Gas flow and heat transfer in confined geometries at micro-and nanoscales differ considerably from those at macro-scales, mainly due to nonequilibrium effects such as velocity slip and temperature jump. Nonequilibrium effects increase with a decrease in the characteristic length-scale of the fluid flow or the gas density, leading to the failure of the standard Navier–Stokes–Fourier (NSF) equations in predicting thermal and fluid flow fields. The direct simulation Monte Carlo (DSMC) method is employed in the present work to investigate pressure-driven nitrogen flow in divergent microchannels with various divergence angles and isothermal walls. The thermal fields obtained from numerical simulations are analysed for different inlet-to-outlet pressure ratios (1.5≤Π≤2.5), tangential momentum accommodation coefficients, and Knudsen numbers (0.05≤Kn≤12.5), covering slip to free-molecular rarefaction regimes. The thermal field in the microchannel is predicted, heat-lines are visualised, and the physics of heat transfer in the microchannel is discussed.
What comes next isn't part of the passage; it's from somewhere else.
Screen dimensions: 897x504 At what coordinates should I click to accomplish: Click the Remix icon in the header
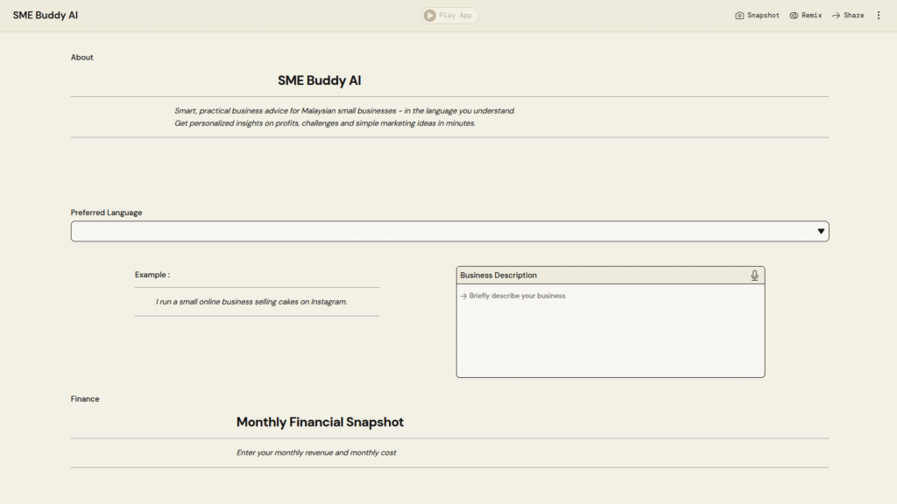(x=794, y=16)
Due to the rarefaction effects, the direction of heat flow is largely opposite to that of the mass flow. However, the interplay between thermal and pressure gradients, which are affected by geometrical configurations of the microchannel and the applied boundary conditions, determines the net heat flow direction. Additionally, the occurrence of thermal separation and cold-to-hot heat transfer (also known as anti-Fourier heat transfer) in divergent microchannels is explained.
- Poiseuille micro-flow
- thermal field analysis
- heat flow
- divergent microchannel
- direct simulation Monte Carlo (DSMC)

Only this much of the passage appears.